------ PROVIDED PASSAGE ------
Alison Klayman establishes in the opening minutes of her Steve Bannon portrait “The Brink” what a moral Superfund site her subject is. The former executive chair of the far-right wing Breitbart News site recalls a visit to Auschwitz and Birkenau in the course of making his Phil Robertson documentary “Torchbearer.” What moves Bannon about the Nazi death camps isn’t the memory of the incredible number of Jews murdered there. The evidence of precision planning as well as long discussions by men from Hugo Boss and Mercedes regarding making the death camp a well-functioning extermination machine…these are the things that elicit Bannon’s admiration.
That sort of cold calculus also suggests why Bannon gives Klayman the incredible access she receives for this documentary about the right wing media demagogue. Bannon sees any media coverage of him as a tool for converting others to his odious “economic nationalist” crusade. He smugly predicts to The Guardian’s Paul Lewis that his interview will cause 20% of Lewis’ readers to support or even join his movement.
This former Trump strategist’s persuasiveness lies in his slickness at twisting acceptable buzz phrases into something vaguely socially acceptable. Dropping such buzz phrases as “being on the right side of history” feels ironic given the history Bannon supports thrives on the tyranny of the majority. Economic nationalism’s allegedly neutral philosophy supposedly cares little for factoring in race, sex, or sexual orientation. Yet adherents of Bannon’s philosophy see nothing wrong in excluding such hated minorities on precisely those grounds. Nor does quoting from Abraham Lincoln or citing his strong interest in history and politics make Bannon a rational deep thinker who just comes from a different political perspective.
------ RECORDS PROVIDED ------
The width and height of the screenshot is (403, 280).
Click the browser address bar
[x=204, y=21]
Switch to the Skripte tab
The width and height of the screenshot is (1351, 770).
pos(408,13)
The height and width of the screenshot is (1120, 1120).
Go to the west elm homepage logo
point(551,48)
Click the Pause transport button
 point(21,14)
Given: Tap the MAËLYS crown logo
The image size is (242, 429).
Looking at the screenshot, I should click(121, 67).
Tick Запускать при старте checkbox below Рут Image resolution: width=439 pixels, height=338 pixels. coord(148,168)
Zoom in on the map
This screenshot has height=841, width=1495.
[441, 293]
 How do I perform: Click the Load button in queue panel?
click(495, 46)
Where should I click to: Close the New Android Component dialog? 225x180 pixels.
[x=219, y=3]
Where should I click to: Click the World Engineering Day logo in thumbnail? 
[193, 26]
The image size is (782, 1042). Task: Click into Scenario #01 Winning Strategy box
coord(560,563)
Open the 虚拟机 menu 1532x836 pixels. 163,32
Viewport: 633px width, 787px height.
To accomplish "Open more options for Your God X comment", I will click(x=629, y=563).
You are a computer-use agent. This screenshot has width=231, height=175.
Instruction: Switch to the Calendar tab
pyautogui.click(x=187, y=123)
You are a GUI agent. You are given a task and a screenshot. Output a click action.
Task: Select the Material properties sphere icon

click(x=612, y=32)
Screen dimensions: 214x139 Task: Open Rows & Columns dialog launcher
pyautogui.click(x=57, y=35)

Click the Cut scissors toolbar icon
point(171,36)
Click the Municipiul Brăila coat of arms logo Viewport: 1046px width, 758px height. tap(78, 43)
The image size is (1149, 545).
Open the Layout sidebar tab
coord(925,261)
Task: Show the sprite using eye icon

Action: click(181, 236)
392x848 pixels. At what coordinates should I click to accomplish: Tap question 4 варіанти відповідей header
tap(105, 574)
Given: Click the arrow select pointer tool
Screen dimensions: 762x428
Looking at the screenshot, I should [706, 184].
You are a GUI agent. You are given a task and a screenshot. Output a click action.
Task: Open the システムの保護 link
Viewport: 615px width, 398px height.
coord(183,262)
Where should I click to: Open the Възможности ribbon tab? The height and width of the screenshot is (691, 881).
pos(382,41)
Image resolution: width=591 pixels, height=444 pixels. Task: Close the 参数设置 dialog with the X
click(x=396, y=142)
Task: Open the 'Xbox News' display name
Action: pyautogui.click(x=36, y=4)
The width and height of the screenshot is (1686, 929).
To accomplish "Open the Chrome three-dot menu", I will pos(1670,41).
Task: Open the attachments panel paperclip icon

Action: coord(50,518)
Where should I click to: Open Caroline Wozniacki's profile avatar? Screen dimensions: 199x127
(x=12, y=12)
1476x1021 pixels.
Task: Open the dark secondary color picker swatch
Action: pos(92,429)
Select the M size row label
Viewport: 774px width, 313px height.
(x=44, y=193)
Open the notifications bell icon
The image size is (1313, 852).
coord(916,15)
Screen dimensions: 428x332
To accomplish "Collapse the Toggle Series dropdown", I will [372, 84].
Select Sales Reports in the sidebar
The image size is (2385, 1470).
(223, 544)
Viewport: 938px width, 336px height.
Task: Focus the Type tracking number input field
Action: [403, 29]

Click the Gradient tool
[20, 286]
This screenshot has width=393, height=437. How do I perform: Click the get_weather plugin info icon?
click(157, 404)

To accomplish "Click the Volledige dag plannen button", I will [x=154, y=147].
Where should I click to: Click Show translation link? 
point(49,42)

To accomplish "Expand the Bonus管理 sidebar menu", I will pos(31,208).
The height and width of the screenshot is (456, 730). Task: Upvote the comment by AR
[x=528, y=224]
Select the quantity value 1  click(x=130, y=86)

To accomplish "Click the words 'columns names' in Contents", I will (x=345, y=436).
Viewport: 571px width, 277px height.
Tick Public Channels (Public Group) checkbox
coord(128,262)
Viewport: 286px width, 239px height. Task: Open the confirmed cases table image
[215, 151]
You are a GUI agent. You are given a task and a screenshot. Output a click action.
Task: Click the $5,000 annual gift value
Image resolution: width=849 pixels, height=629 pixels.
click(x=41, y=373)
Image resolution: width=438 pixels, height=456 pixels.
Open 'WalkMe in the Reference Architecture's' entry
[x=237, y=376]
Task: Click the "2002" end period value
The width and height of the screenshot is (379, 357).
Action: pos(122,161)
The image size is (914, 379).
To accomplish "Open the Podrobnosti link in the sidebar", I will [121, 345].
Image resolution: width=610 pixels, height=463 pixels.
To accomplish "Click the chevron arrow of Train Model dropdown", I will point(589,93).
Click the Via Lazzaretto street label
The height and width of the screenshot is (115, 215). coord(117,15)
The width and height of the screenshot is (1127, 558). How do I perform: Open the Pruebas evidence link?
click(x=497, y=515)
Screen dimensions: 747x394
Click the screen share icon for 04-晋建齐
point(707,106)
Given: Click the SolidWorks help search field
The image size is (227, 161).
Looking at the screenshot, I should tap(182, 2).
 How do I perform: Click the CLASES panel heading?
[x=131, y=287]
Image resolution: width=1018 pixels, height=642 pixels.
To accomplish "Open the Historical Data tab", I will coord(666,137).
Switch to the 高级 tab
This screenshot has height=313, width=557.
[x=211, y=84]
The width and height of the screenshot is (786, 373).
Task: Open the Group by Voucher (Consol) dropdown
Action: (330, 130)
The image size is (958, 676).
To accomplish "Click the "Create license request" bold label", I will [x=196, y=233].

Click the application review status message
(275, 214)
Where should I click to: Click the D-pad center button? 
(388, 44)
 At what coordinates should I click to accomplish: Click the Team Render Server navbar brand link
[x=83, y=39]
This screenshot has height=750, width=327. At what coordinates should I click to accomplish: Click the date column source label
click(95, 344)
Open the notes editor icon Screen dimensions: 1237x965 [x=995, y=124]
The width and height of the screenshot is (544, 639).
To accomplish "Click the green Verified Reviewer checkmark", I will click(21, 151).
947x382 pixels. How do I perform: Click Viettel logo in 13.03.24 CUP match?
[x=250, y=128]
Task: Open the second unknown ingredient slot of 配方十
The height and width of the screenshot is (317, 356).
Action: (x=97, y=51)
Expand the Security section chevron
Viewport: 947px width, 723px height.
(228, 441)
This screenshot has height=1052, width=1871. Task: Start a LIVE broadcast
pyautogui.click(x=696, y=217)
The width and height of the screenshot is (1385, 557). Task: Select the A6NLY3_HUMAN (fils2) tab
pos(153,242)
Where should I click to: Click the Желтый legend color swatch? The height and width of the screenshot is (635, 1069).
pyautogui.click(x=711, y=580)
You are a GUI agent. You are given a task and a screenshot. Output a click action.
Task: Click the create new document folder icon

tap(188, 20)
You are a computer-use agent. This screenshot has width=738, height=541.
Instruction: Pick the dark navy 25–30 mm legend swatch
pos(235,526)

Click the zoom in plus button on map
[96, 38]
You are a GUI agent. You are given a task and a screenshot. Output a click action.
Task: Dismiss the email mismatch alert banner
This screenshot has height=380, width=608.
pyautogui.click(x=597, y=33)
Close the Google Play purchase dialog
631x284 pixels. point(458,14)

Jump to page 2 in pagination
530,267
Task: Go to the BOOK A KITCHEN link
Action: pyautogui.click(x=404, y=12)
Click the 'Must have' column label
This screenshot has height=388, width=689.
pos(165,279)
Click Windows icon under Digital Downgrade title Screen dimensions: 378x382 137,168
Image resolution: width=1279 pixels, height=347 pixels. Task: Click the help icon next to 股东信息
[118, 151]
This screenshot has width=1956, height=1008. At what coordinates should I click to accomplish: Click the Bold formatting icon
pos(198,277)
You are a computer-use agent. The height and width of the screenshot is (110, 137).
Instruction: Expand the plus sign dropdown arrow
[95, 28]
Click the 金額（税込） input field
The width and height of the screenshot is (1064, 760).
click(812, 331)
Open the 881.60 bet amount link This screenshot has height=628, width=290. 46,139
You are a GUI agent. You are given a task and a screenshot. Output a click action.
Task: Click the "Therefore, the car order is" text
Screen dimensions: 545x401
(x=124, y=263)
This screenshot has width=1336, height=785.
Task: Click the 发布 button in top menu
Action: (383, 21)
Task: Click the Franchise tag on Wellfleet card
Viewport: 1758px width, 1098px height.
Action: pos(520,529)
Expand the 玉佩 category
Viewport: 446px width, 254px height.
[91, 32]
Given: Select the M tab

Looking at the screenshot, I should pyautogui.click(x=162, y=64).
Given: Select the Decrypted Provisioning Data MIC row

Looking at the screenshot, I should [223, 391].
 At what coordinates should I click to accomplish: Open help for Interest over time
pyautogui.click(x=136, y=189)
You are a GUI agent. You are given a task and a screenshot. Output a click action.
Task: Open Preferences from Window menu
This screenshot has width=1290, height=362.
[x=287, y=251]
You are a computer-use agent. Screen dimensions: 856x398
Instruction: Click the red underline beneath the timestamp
------
◆ AIM OF THE TASK
Pick up the review of the Steve Bannon documentary "The Brink" where it leaves off and keep writing it. The records were taken from a separate source.

◆ OUTPUT FOR THIS TASK
As Klayman’s film repeatedly shows, her odious subject’s way with words most resembles the smoothness of the fast-talking hustler or the magician nimbly misdirecting the audience’s attention. It’s Bannon’s actions that paint a truer picture of who he is politically. For someone who claims to lack a prejudicial bone in his body, comfortably sharing a dinner with such fun folks as Mischael Modrihamen of People’s Party Belgium or Kent Eheroth of the Swedish Democrats contradicts those claims of tolerance. Modrihamen and Eheroth happen to belong to the type of European Far Right movements where deploring chain migration and publicly advocating neo-fascist positions are par for the course.
Klayman nails Bannon’s moral vermin-infested hide to the cinematic wall without needing to resort Michael Moore-style in-your-face confrontation. She demonstrates the patience to wait until Bannon immolates himself in ways large or small.
The director certainly has plenty of opportunities to find such moments. “The Brink” follows Bannon from a period between his Fall 2017 departure from the Trump White House in the wake of the Charlottesville neo-Nazi march through the 2018 midterm elections. The Bannon slime trail Klayman follows leads her from being politely excluded from a meeting with Blackwater’s Erik Prince to GOP fundraising events where attendees consider meeting the Breitbart editor in the flesh a highlight of their lives.
Fortunately, reasonable viewers will not need a vomit bag to make it through this cinematic immersion in far right-wing vileness. It’s hard for this former naval officer to maintain claims of being on the side of destiny after losing the financial patronage of the billionaire Mercers and disastrously backing Republican Senate pedophile candidate Roy Moore to the bitter end. Repeated close-ups of Bannon’s pronouncedly overweight and beard-stubbled face makes him look more like a physical and political grotesquerie.
Emotional grotesquerie can be found in seeing Republicans eager to meet the former White House Chief Strategist. Unsurprisingly, most of these sympathetic supporters of Bannon’s worldview are white, middle-aged or older, or both. When one Bannon fan holds up a sign praising this self-proclaimed economic nationalist’s alleged talent for honest straight-talk, it feels as if giving open and unapologetic racist dog whistles are what the fan means by such “honest” talk.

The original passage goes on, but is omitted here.